Exercise prompt: Return exactly the lines of the entries that start at the line containing "You are a GUI" and continue to the last line. Omit the pictures.

Collected data:
++++++++

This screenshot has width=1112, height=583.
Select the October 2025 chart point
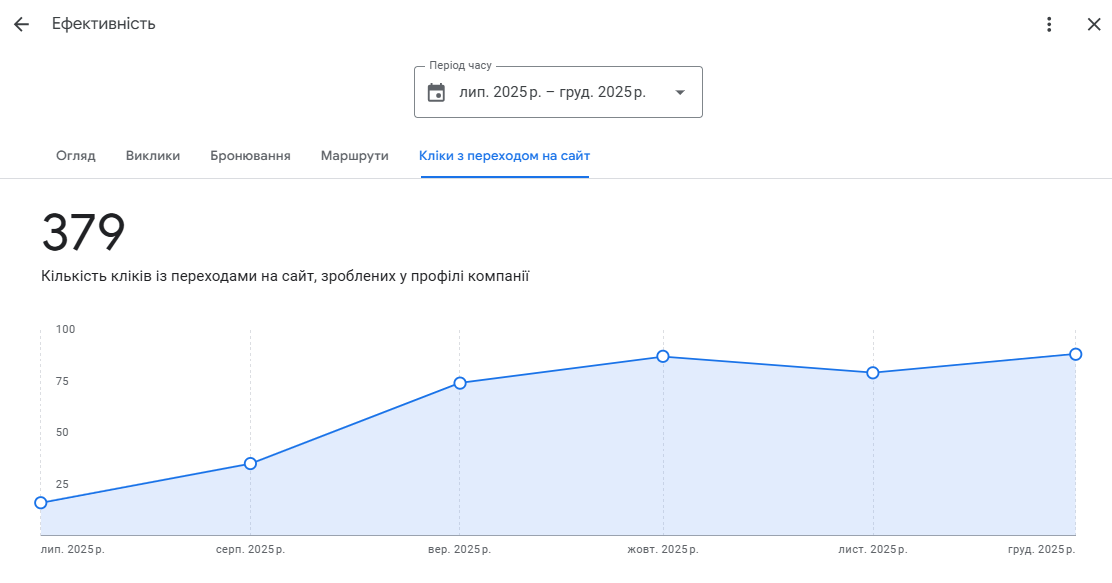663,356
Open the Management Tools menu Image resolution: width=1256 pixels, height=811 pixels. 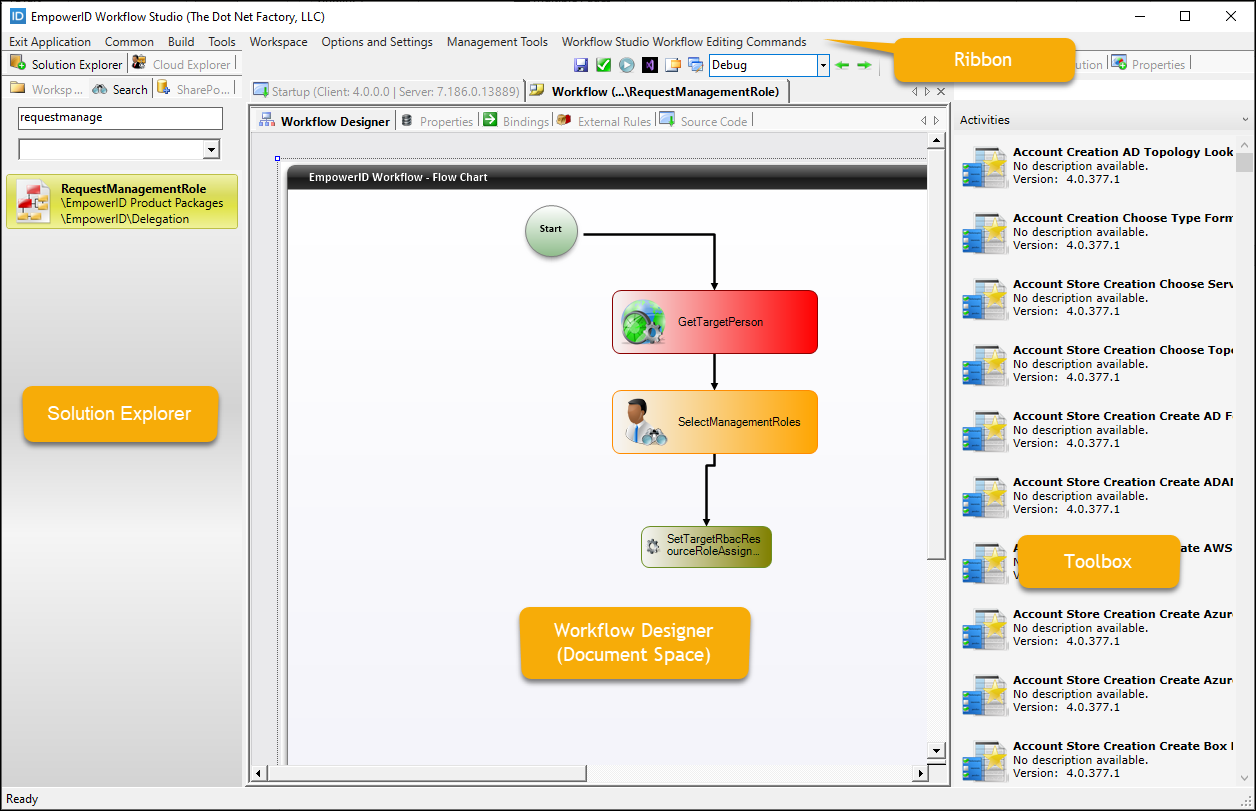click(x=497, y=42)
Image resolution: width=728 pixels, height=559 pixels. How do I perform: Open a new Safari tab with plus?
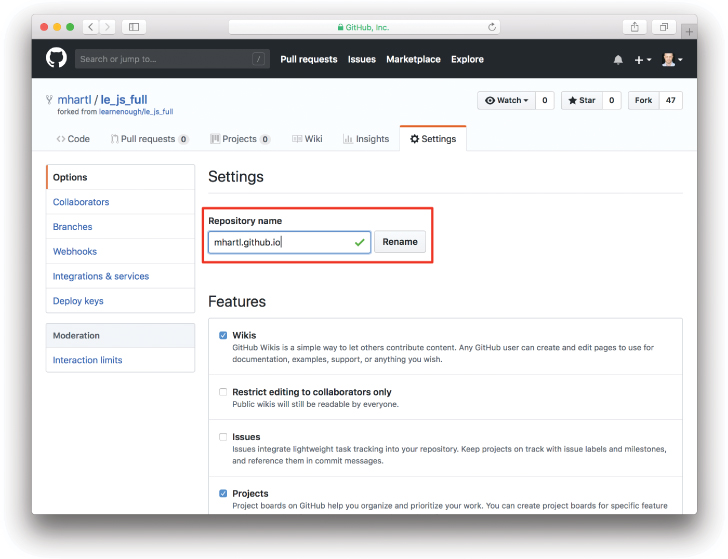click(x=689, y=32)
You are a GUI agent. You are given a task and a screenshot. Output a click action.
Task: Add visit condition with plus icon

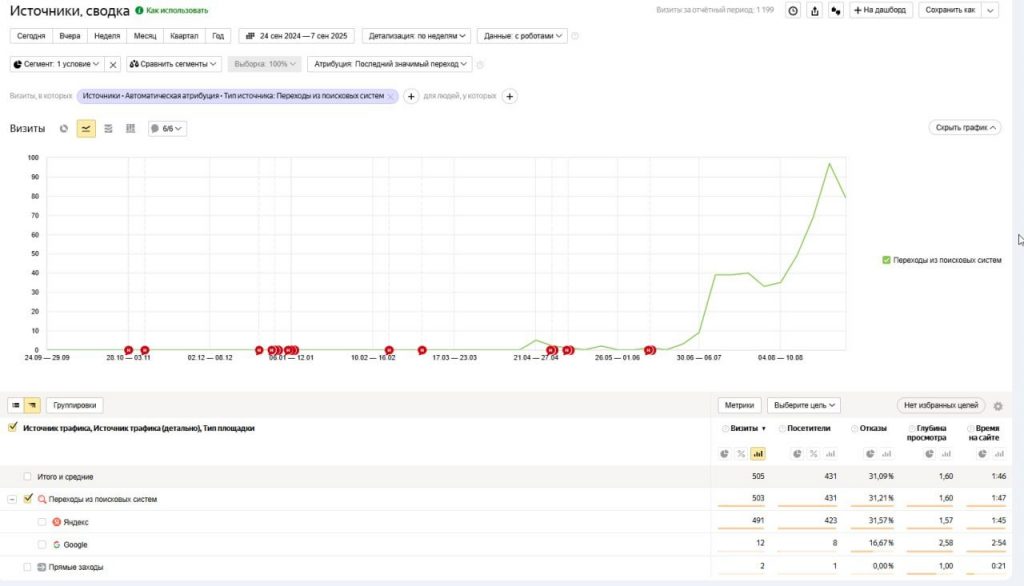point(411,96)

++++++++

Solution to this problem:
You are a GUI agent. You are given a task and a screenshot. Output a click action.
Task: Add visit condition with plus icon

point(411,96)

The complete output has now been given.